**INSTRUCTIONS FOR THE TASK**
What is needed is an exact copy of the lines from the one containing "Click the Format" through the last line of the entries below, both included.

[Recorded data]
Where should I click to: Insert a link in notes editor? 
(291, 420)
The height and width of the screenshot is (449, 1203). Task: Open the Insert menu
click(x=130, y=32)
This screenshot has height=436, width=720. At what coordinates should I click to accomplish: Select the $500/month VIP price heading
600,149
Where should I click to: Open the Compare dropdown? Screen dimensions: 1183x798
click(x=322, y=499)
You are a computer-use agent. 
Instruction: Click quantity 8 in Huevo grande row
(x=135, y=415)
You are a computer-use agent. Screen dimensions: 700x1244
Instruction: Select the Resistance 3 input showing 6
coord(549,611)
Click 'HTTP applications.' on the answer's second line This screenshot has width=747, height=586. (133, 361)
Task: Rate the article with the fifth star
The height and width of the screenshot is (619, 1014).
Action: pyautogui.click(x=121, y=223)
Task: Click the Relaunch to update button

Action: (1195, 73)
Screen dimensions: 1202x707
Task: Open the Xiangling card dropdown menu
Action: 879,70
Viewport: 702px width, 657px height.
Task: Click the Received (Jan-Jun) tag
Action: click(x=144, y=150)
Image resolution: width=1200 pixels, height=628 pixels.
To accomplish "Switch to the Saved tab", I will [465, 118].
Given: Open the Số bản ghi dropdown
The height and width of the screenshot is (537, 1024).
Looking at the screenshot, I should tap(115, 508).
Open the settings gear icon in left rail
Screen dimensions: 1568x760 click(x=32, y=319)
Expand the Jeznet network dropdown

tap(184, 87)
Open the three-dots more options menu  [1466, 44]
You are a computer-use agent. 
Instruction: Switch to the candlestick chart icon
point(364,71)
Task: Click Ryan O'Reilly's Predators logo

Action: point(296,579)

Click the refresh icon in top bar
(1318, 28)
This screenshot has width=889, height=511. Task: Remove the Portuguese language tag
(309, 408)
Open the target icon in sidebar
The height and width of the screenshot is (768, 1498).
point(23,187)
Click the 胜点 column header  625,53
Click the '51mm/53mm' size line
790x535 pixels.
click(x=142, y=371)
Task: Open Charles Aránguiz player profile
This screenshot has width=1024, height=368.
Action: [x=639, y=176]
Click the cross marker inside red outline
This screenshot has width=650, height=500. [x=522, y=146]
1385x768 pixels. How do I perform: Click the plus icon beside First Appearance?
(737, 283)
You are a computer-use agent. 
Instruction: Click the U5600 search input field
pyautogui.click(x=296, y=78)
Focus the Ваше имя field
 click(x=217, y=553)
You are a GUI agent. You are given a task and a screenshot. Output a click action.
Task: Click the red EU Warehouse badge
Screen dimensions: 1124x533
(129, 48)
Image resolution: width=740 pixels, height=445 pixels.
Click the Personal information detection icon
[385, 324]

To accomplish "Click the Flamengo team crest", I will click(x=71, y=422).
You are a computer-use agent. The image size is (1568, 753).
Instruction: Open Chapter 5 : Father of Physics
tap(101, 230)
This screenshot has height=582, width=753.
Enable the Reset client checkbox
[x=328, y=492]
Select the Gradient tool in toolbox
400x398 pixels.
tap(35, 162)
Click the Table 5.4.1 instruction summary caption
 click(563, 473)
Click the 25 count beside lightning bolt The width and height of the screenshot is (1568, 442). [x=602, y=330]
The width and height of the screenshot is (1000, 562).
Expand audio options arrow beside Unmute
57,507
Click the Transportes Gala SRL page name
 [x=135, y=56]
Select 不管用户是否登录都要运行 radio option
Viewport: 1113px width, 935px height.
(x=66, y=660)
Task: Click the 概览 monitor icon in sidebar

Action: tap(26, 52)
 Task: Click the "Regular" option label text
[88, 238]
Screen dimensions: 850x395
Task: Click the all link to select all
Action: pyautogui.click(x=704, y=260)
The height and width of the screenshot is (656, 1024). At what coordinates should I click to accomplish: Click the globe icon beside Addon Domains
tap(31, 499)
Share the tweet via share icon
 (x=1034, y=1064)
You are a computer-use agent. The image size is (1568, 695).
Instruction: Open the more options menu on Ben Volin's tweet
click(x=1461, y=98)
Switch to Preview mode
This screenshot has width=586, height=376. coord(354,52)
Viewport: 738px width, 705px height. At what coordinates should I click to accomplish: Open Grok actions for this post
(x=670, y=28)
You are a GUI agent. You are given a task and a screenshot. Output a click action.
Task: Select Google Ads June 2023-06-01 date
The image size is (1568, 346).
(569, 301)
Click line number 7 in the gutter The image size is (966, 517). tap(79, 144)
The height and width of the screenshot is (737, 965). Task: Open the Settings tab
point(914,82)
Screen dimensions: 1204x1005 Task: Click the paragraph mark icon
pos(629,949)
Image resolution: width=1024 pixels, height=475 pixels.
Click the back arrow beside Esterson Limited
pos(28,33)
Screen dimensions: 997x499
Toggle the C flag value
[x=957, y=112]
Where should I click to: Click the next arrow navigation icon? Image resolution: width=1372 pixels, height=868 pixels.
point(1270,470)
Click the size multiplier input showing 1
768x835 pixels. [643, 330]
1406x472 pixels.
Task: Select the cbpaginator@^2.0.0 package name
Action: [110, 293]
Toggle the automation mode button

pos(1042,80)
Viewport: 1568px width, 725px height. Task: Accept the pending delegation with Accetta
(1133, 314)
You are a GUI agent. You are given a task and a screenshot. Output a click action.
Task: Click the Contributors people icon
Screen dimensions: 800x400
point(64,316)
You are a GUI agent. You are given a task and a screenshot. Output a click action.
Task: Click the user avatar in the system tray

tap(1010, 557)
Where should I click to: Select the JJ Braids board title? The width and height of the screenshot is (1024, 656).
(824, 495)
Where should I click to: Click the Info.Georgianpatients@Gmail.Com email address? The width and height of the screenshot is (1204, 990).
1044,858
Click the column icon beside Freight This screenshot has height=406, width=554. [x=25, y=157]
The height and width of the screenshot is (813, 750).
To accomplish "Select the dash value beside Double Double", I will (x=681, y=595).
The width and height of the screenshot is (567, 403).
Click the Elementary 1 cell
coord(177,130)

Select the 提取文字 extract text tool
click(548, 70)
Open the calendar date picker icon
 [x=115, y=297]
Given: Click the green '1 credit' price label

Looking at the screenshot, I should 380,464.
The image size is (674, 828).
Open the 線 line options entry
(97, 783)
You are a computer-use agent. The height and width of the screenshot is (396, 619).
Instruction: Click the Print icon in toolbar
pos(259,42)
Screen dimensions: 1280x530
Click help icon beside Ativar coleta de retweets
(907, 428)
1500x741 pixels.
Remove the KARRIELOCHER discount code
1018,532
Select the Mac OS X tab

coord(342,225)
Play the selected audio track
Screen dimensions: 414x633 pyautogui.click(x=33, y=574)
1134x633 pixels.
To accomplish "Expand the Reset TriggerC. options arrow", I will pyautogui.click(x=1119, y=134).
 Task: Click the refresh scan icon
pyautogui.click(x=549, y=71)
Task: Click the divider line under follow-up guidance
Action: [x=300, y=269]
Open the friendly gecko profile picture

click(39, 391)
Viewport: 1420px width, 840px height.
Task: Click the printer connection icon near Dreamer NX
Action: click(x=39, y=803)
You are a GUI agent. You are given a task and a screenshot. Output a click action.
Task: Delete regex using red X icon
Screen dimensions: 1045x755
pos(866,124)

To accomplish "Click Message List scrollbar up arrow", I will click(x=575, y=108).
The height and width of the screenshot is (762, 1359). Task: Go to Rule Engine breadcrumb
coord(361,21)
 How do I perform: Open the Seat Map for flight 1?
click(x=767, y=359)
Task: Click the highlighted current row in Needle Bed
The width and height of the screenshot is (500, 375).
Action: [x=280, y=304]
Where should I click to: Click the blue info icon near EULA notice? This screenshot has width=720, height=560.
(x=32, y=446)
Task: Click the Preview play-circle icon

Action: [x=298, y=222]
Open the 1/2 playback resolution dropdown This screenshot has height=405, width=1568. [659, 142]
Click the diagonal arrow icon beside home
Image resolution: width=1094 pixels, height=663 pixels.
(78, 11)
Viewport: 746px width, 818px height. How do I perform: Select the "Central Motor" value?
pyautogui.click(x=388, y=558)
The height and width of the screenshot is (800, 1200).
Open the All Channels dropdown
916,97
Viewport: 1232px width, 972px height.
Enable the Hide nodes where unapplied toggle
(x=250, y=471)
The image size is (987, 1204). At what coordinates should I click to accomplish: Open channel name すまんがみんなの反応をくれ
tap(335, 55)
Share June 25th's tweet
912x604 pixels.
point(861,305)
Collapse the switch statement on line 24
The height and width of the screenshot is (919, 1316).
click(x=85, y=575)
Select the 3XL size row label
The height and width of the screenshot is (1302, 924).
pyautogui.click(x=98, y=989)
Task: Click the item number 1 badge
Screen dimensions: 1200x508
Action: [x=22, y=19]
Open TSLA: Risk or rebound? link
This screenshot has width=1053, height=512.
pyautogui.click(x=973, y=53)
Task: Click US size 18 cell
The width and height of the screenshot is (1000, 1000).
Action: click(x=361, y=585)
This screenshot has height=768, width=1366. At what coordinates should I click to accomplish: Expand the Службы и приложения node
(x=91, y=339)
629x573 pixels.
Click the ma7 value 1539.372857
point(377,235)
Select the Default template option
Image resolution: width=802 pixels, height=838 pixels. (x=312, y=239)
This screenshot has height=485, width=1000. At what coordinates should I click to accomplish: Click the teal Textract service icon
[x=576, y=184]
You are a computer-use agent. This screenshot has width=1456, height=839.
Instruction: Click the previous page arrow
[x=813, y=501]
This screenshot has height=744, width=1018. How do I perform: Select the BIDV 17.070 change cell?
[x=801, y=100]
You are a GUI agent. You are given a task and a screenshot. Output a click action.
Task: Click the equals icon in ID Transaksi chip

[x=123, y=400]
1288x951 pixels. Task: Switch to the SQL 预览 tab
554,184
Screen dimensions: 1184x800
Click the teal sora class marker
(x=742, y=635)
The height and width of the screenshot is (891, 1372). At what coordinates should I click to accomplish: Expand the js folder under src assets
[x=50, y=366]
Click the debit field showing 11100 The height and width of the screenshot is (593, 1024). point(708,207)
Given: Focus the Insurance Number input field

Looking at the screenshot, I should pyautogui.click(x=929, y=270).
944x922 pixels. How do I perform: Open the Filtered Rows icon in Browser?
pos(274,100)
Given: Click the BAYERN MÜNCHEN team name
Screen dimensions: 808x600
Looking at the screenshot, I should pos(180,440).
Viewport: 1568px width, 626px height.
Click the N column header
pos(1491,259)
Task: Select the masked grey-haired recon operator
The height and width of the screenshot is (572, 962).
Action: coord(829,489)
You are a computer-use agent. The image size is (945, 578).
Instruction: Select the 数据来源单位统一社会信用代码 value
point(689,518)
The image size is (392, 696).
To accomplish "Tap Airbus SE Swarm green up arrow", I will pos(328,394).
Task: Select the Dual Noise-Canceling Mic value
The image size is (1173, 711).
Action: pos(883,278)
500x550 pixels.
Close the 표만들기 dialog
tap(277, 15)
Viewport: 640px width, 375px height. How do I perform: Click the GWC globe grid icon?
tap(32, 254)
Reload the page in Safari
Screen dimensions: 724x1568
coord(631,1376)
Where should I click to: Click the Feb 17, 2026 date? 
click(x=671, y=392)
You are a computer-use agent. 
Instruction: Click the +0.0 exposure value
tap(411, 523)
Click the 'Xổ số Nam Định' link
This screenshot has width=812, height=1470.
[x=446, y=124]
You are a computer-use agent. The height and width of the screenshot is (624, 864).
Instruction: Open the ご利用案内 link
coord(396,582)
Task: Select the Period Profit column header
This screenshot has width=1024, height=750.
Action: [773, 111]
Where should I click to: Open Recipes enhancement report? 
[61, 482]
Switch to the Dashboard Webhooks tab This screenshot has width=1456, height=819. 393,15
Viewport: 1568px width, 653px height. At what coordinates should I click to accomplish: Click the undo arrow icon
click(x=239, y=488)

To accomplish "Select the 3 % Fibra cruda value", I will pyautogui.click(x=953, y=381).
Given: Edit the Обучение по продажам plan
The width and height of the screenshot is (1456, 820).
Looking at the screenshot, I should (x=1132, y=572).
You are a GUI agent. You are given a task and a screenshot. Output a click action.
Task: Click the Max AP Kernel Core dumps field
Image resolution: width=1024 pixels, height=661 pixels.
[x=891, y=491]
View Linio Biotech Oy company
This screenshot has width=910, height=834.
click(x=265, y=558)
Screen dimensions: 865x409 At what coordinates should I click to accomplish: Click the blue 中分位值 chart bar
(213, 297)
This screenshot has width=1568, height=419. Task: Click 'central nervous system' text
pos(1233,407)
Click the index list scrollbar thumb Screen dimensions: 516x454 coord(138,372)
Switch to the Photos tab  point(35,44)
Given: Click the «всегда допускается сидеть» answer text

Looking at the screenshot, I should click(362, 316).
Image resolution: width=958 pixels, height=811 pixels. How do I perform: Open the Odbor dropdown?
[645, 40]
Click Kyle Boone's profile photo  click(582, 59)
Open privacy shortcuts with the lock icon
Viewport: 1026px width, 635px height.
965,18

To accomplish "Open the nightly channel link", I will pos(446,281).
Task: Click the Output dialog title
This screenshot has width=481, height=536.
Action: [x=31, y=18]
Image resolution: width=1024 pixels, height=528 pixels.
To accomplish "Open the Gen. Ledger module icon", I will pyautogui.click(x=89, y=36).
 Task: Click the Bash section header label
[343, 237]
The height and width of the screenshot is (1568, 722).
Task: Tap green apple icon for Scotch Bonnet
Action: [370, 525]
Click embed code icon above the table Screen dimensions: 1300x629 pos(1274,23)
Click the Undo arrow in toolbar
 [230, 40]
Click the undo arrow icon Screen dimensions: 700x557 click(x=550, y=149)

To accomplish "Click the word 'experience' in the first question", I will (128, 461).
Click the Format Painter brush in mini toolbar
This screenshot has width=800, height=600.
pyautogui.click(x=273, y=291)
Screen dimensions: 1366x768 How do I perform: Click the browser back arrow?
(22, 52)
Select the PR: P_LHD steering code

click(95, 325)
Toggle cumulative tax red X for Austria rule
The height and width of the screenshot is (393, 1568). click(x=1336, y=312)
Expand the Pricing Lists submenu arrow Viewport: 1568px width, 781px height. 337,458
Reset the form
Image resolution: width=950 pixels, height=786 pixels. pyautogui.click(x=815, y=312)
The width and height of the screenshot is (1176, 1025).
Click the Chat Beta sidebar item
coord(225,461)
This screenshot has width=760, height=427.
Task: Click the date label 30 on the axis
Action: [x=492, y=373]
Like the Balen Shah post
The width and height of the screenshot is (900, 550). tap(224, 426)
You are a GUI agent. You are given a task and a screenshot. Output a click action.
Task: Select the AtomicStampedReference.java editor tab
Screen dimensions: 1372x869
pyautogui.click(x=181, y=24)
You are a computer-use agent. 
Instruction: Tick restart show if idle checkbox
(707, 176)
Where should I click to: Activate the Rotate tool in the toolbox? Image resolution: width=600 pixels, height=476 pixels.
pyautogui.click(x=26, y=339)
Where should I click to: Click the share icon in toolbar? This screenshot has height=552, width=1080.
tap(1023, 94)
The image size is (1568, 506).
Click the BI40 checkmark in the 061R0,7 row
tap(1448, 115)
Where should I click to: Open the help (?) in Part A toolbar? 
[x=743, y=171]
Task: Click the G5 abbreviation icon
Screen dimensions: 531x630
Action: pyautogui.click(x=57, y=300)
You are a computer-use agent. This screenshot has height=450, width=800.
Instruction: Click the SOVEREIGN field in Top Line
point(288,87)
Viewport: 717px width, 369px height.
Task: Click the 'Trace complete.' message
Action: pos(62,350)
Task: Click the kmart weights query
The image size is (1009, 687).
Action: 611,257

**EXPECTED OUTPUT**
Click the Format Painter brush in mini toolbar
This screenshot has width=800, height=600.
pyautogui.click(x=273, y=291)
Screen dimensions: 1366x768 How do I perform: Click the browser back arrow?
(22, 52)
Select the PR: P_LHD steering code

click(95, 325)
Toggle cumulative tax red X for Austria rule
The height and width of the screenshot is (393, 1568). click(x=1336, y=312)
Expand the Pricing Lists submenu arrow Viewport: 1568px width, 781px height. 337,458
Reset the form
Image resolution: width=950 pixels, height=786 pixels. pyautogui.click(x=815, y=312)
The width and height of the screenshot is (1176, 1025).
Click the Chat Beta sidebar item
coord(225,461)
This screenshot has width=760, height=427.
Task: Click the date label 30 on the axis
Action: [x=492, y=373]
Like the Balen Shah post
The width and height of the screenshot is (900, 550). tap(224, 426)
You are a GUI agent. You are given a task and a screenshot. Output a click action.
Task: Select the AtomicStampedReference.java editor tab
Screen dimensions: 1372x869
pyautogui.click(x=181, y=24)
You are a computer-use agent. 
Instruction: Tick restart show if idle checkbox
(707, 176)
Where should I click to: Activate the Rotate tool in the toolbox? Image resolution: width=600 pixels, height=476 pixels.
pyautogui.click(x=26, y=339)
Where should I click to: Click the share icon in toolbar? This screenshot has height=552, width=1080.
tap(1023, 94)
The image size is (1568, 506).
Click the BI40 checkmark in the 061R0,7 row
tap(1448, 115)
Where should I click to: Open the help (?) in Part A toolbar? 
[x=743, y=171]
Task: Click the G5 abbreviation icon
Screen dimensions: 531x630
Action: pyautogui.click(x=57, y=300)
You are a computer-use agent. This screenshot has height=450, width=800.
Instruction: Click the SOVEREIGN field in Top Line
point(288,87)
Viewport: 717px width, 369px height.
Task: Click the 'Trace complete.' message
Action: pos(62,350)
Task: Click the kmart weights query
The image size is (1009, 687).
Action: 611,257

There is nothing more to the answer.